The Italian term for the squid/cuttlefish ink hydrophonic mentions above is nero di seppia.
posted by misteraitch at 5:55 AM on April 23


Make cards, in Italian, detailing your allergies and hand them to the waiter. Better safe than sorry.

"Sono allergico (allergica of you're a woman) ai molluschi: vongole, cozze, ostriche, totani, capesante etc. La prego di aiutarmi a scegliere un piatto che non ne contiene."

"I'm allergic to molluscs: clams, mussels, oysters, calamari, scallops etc. Please help me select a dish that does not contain any."
posted by lydhre at 6:19 AM on April 23 [6 favorites]


The Venetian lagoon has some unique molluscs and shellfish that seem to have names only in the Venetian dialect and not in standard Italian (bovolo/bovoli being one I know). I would rather assume Cinque Terre might have similar dialect issues (every Italian province has its own language/dialect, plus standard Italian). If you're presenting a card or telling a waiter about your allergies, I would stick to just saying you're allergic to molluscs rather than listing them, because they may not map exactly onto the local terms.
posted by jaguar at 8:44 AM on April 23


Oh, and I always mixed up octopus ("polpo") with meatballs ("polpetta/polpette"). And I would definitely be aware that octopus is a big favorite on Northern Italian menus (usually in antipasti or salads), so watch for that one, too.
posted by jaguar at 8:54 AM on April 23


Everyone beat me to the translations but anyway you may find this link helpful: Food Allergy Italia.
posted by Shadow Boxer at 9:00 AM on April 23


One other shellfish to watch out for: Canoce.
posted by bink at 10:16 AM on April 23


Jaguar, while all the dialects are different (very different!), what I listed is standard Italian and all waiters will know it. They might not know squid is a mollusk (I didn't!), though, or scallops, so clarifying is better than assuming they will figure it out correctly.
posted by lydhre at 10:52 AM on April 23


Jaguar, while all the dialects are different (very different!), what I listed is standard Italian and all waiters will know it.

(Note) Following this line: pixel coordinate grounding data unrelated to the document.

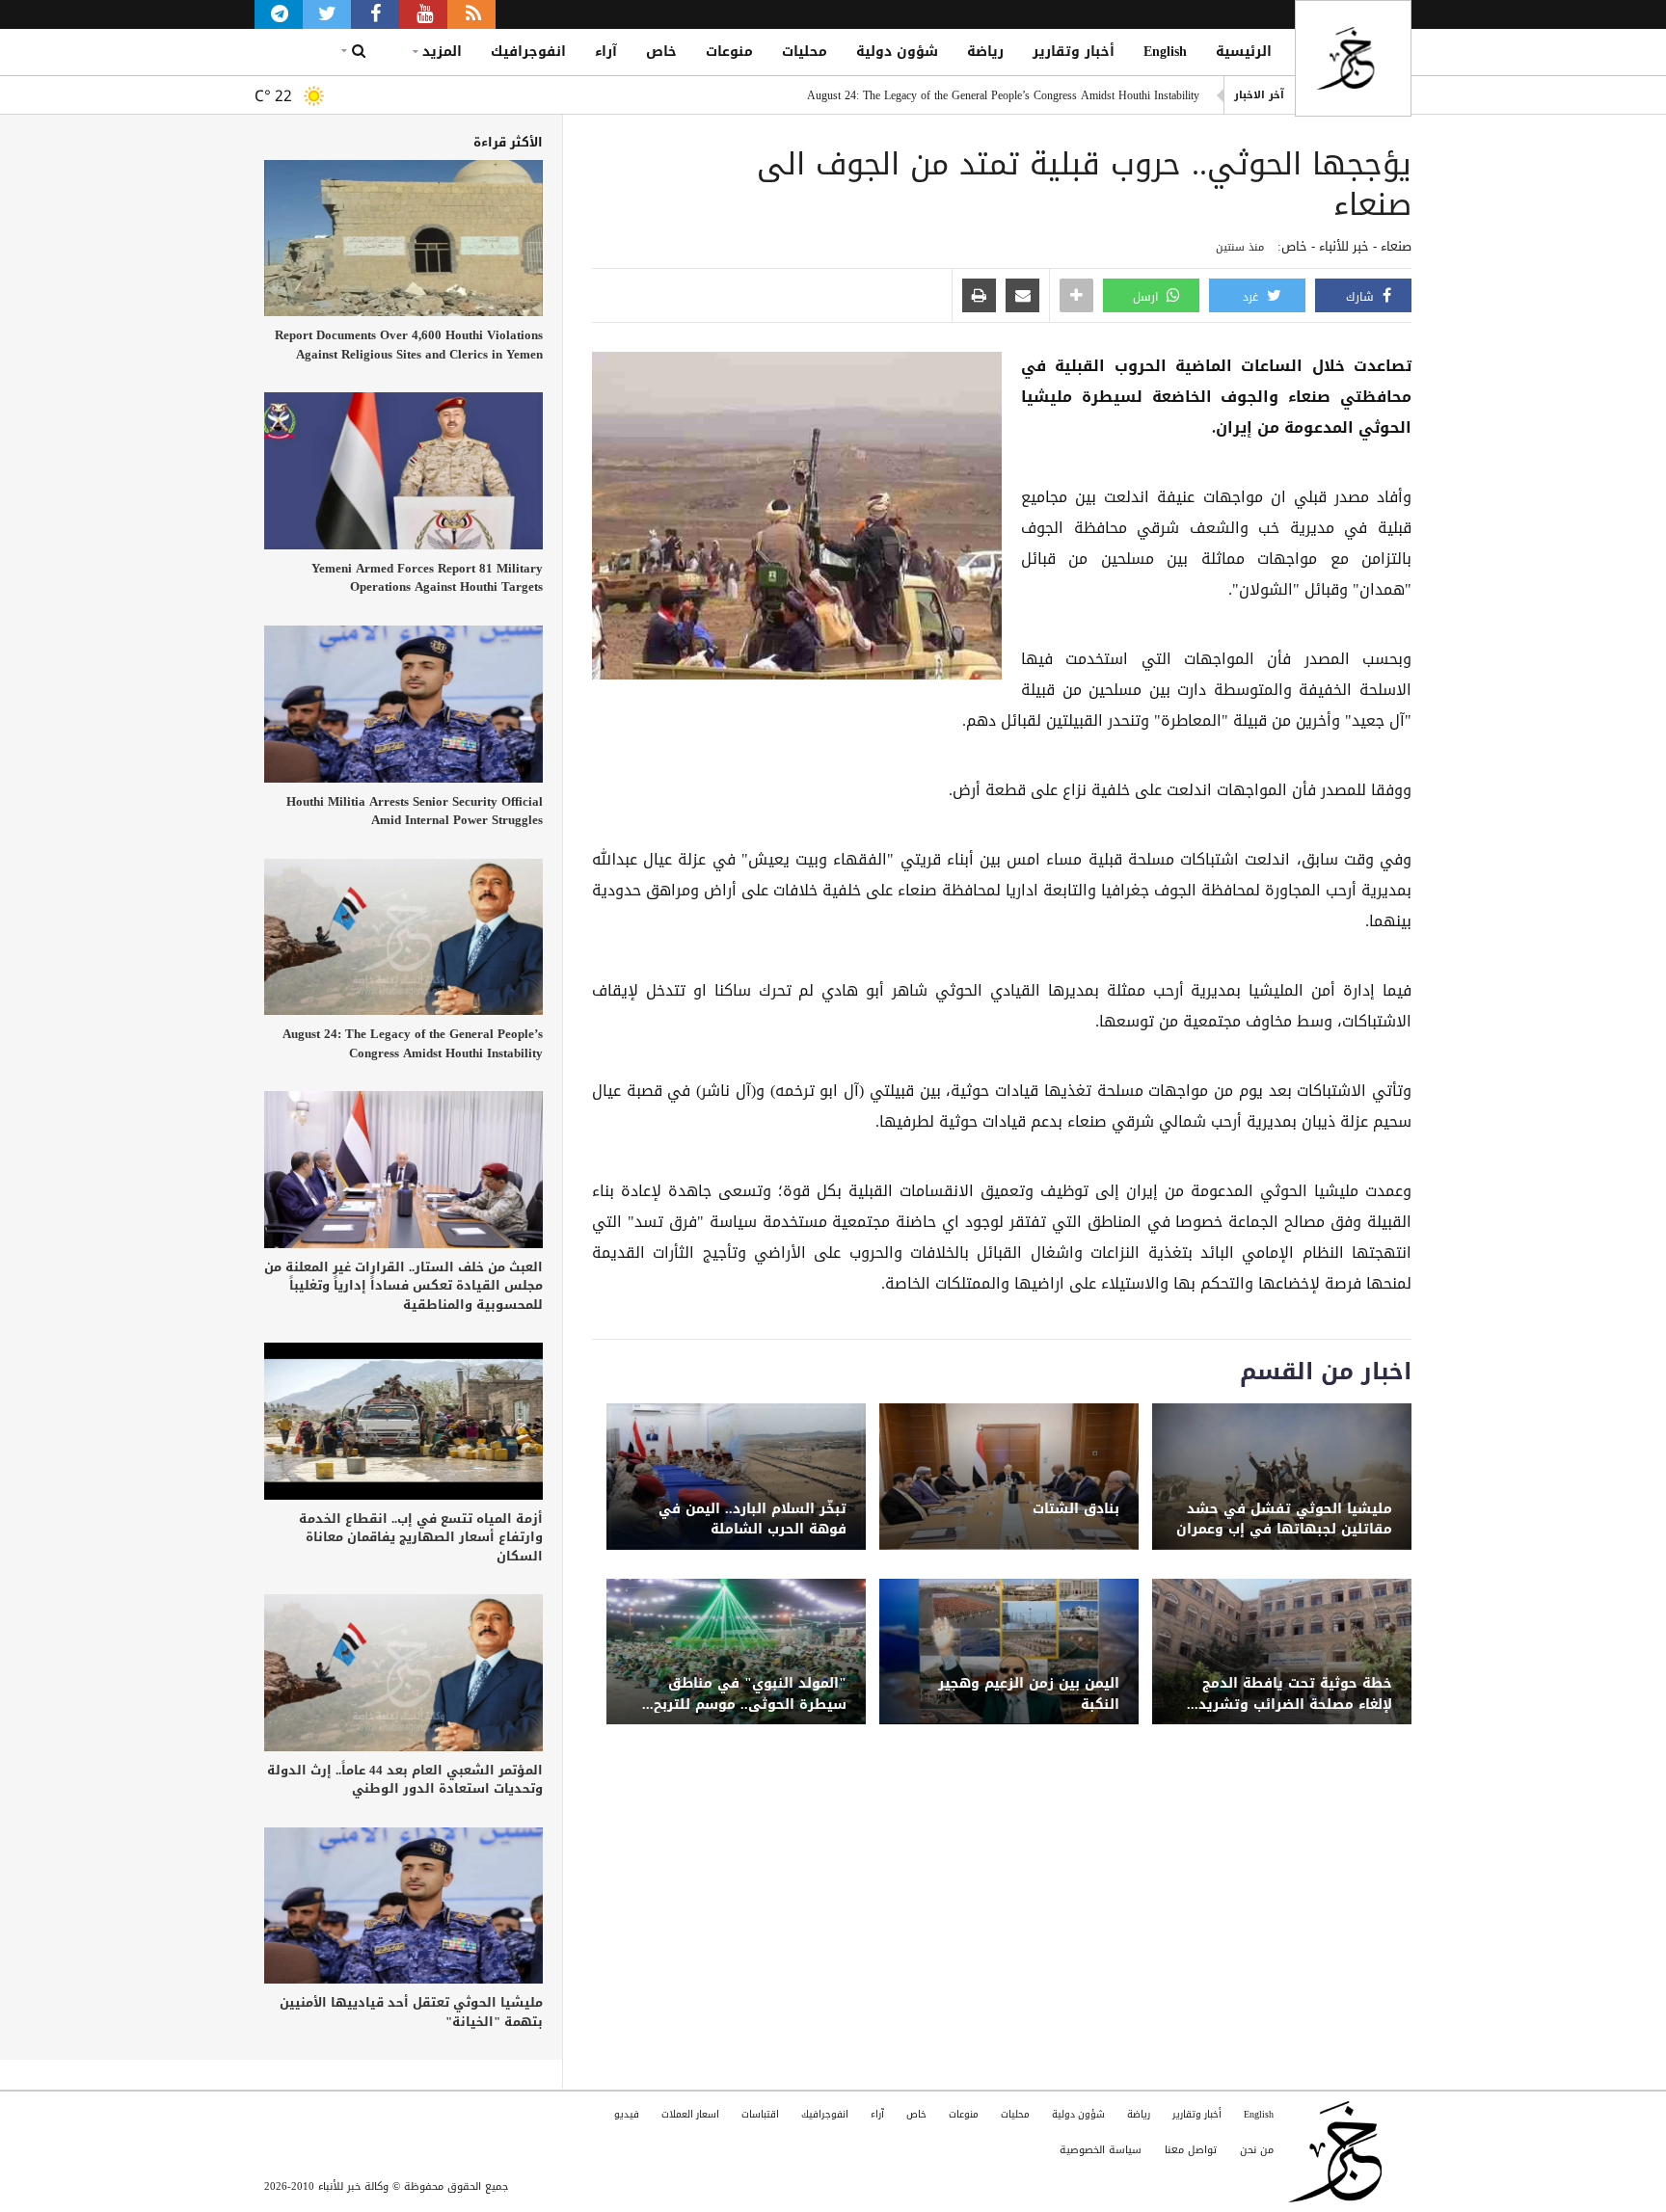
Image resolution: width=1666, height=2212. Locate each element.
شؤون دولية (897, 52)
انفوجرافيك (528, 52)
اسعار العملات (690, 2114)
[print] (979, 296)
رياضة (985, 52)
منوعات (729, 52)
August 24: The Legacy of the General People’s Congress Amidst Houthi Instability (1003, 95)
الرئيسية (1244, 52)
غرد (1252, 296)
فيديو (626, 2114)
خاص (661, 52)
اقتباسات (760, 2114)
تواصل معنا (1191, 2150)
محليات (804, 52)
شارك (1362, 296)
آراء (606, 52)
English (1165, 52)
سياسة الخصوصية (1101, 2150)
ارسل (1147, 296)
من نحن (1257, 2150)
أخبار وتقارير (1074, 52)
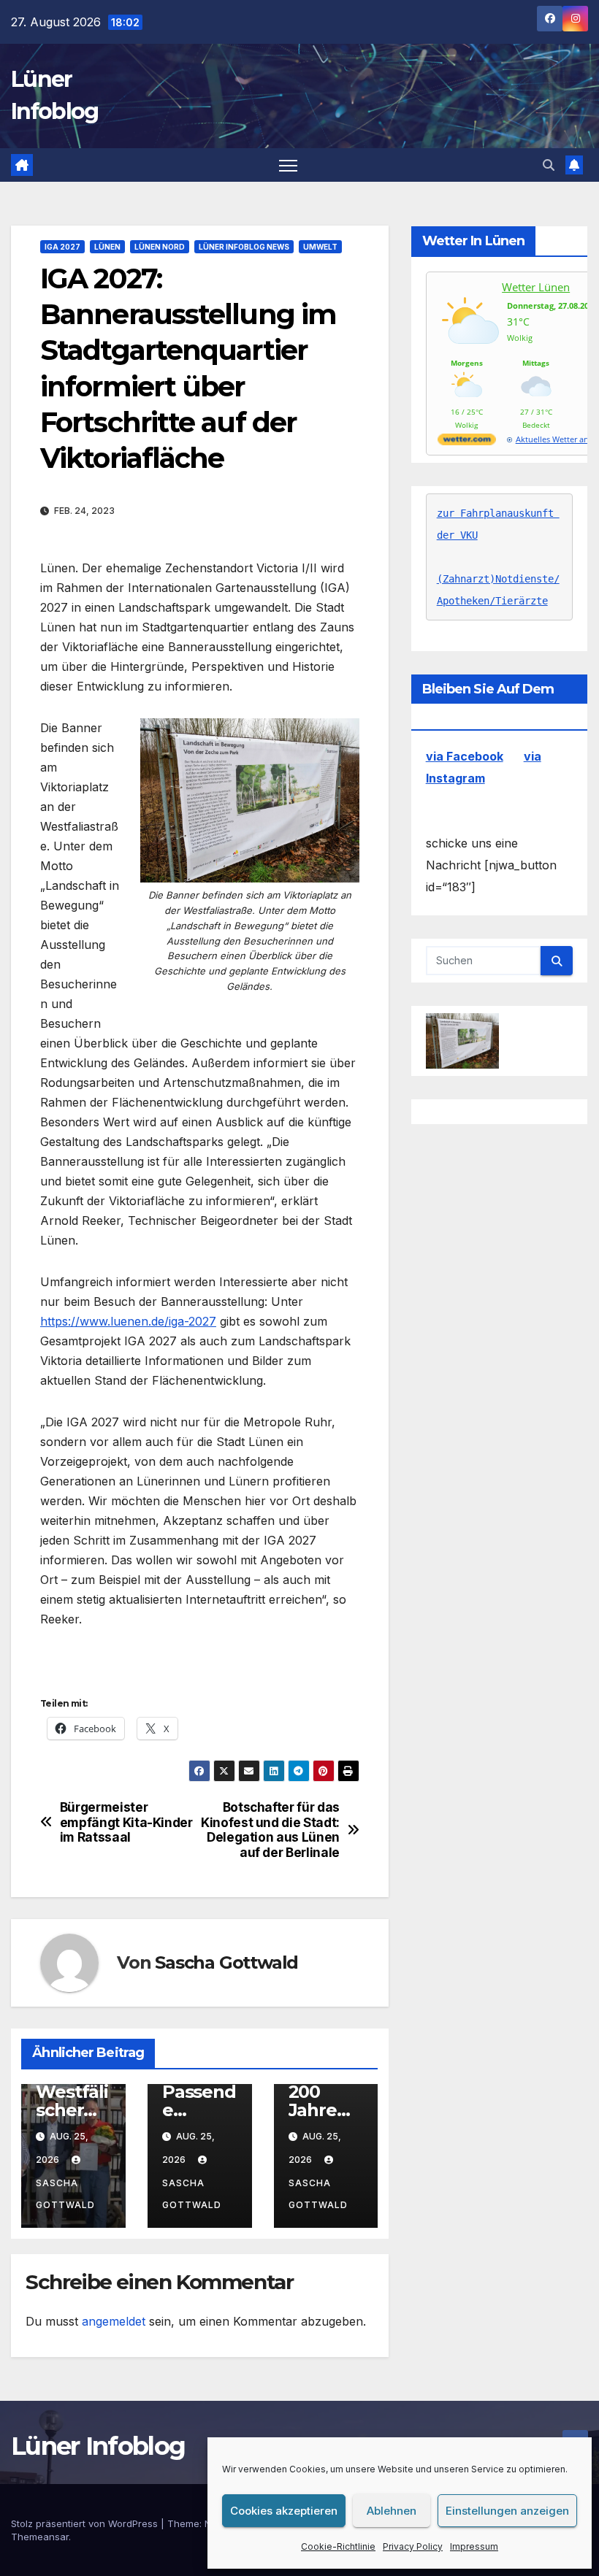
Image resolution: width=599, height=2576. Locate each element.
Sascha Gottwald (226, 1962)
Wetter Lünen (536, 287)
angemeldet (113, 2321)
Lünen (107, 246)
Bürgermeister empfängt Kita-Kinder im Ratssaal (126, 1822)
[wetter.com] (467, 442)
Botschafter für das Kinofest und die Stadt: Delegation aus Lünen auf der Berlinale (270, 1830)
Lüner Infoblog (98, 2446)
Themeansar (40, 2536)
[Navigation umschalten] (288, 165)
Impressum (474, 2546)
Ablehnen (391, 2511)
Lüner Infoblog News (244, 246)
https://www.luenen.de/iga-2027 (128, 1321)
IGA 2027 (62, 246)
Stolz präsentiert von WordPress (86, 2523)
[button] (548, 165)
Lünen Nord (159, 246)
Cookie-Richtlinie (338, 2546)
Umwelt (320, 246)
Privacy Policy (413, 2546)
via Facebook (464, 756)
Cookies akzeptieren (283, 2511)
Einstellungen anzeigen (507, 2511)
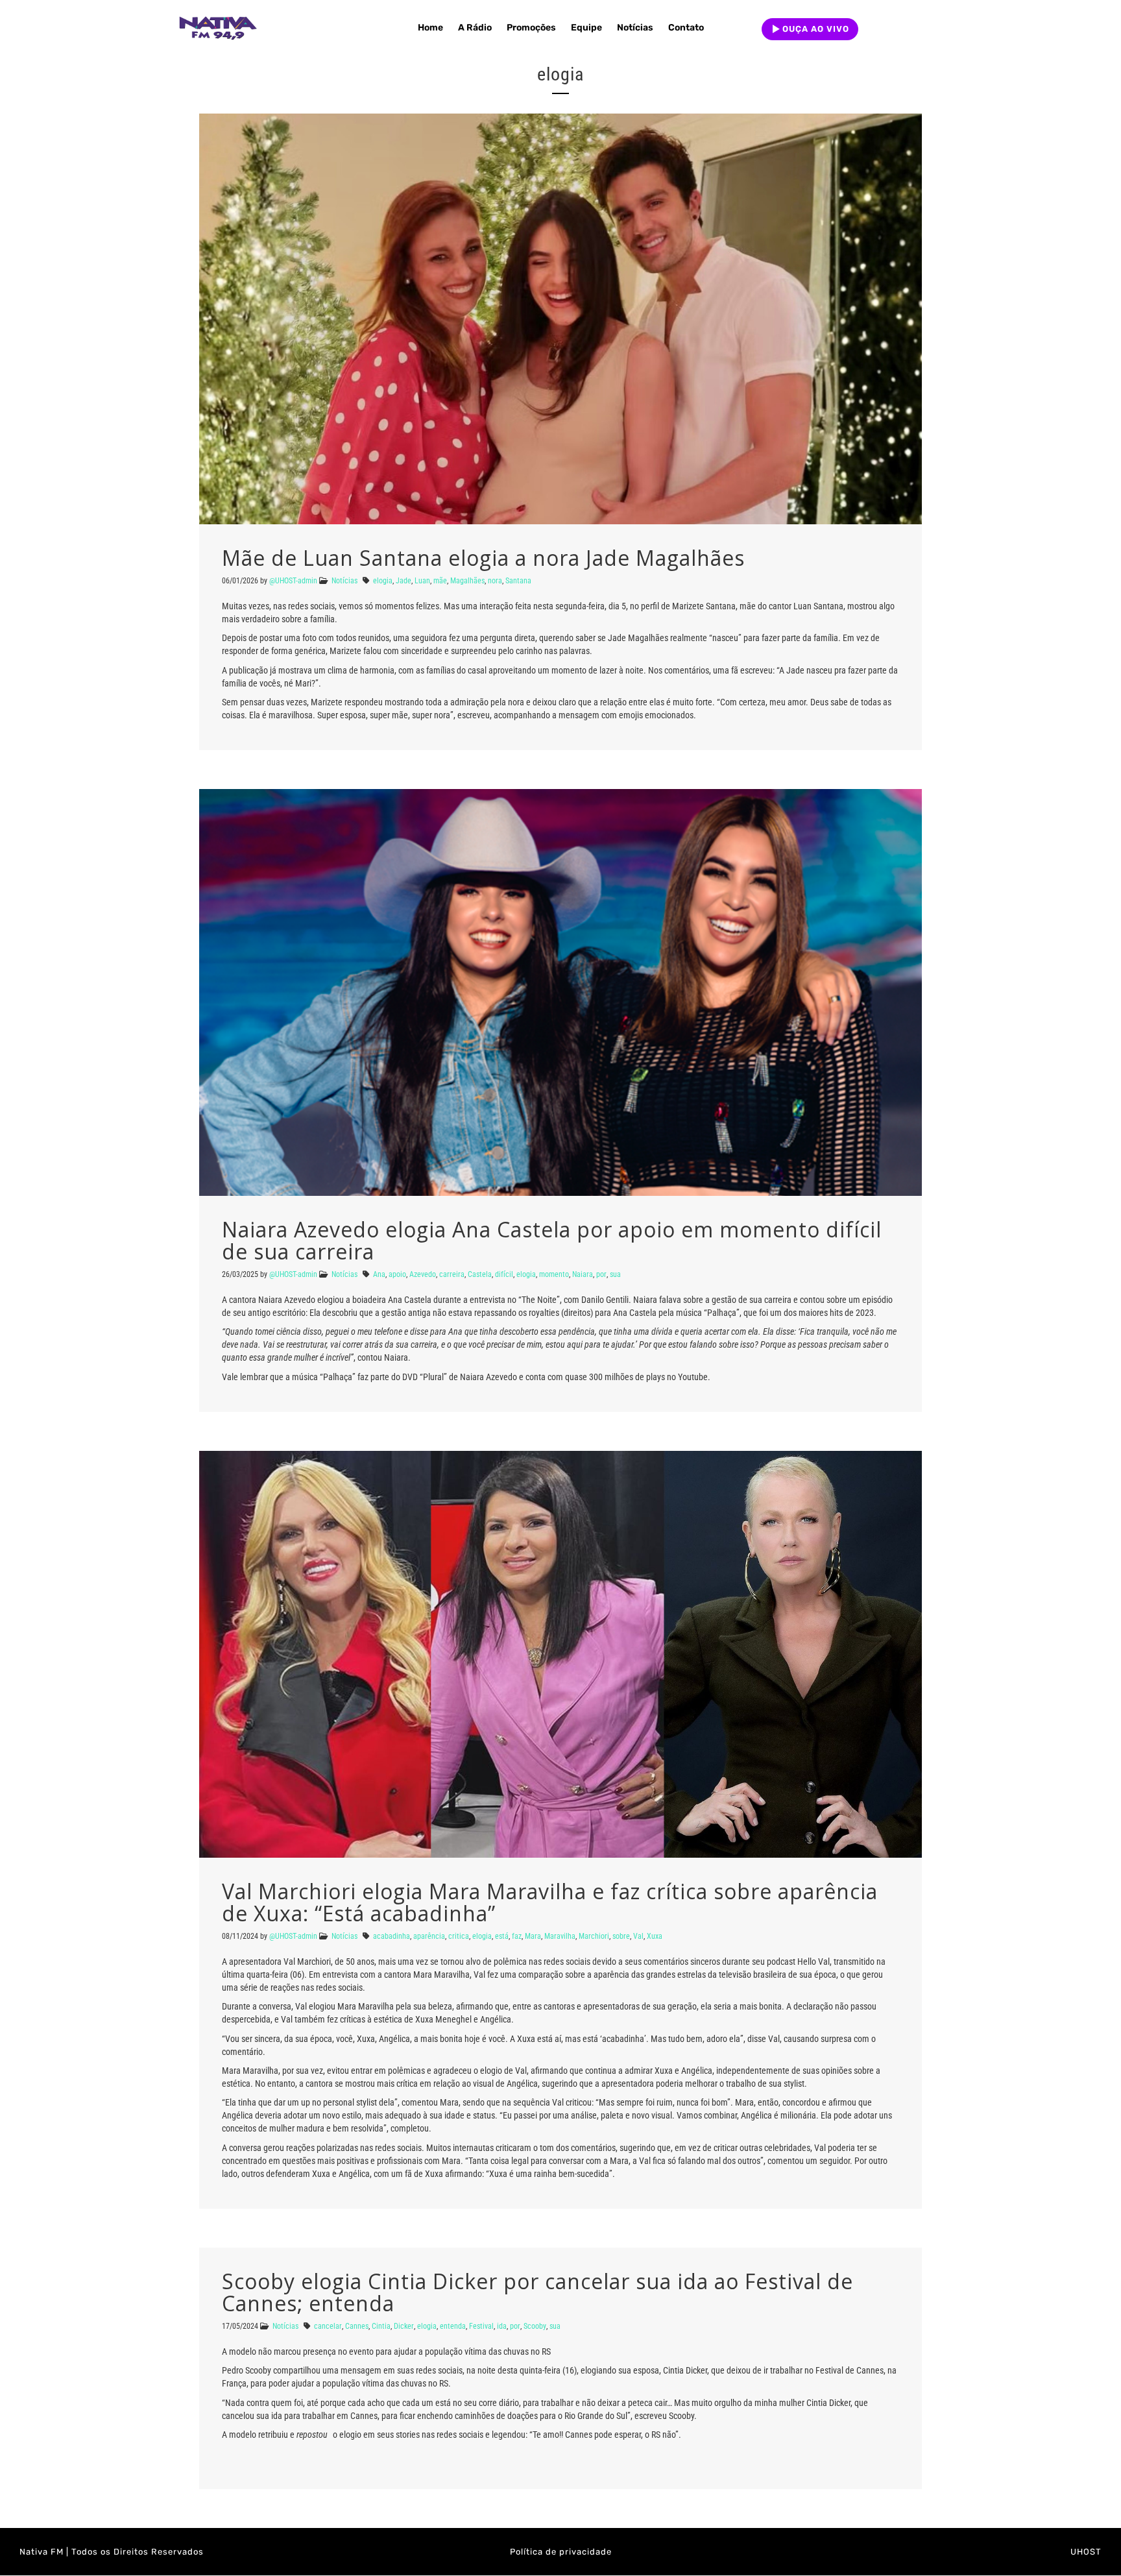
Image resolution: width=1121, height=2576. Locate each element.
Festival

They might not know squid is a mollusk (I didn't!), though, or scallops, so clarifying is better than assuming they will figure it out correctly.

Oh, yes, I agree; my concern is that presenting a long list might make it look like the OP is allergic only to those things listed, rather than to all mollusks as a category, and that waiters or chefs might not think that their local snail/claim/whatever is included in the list of allergens.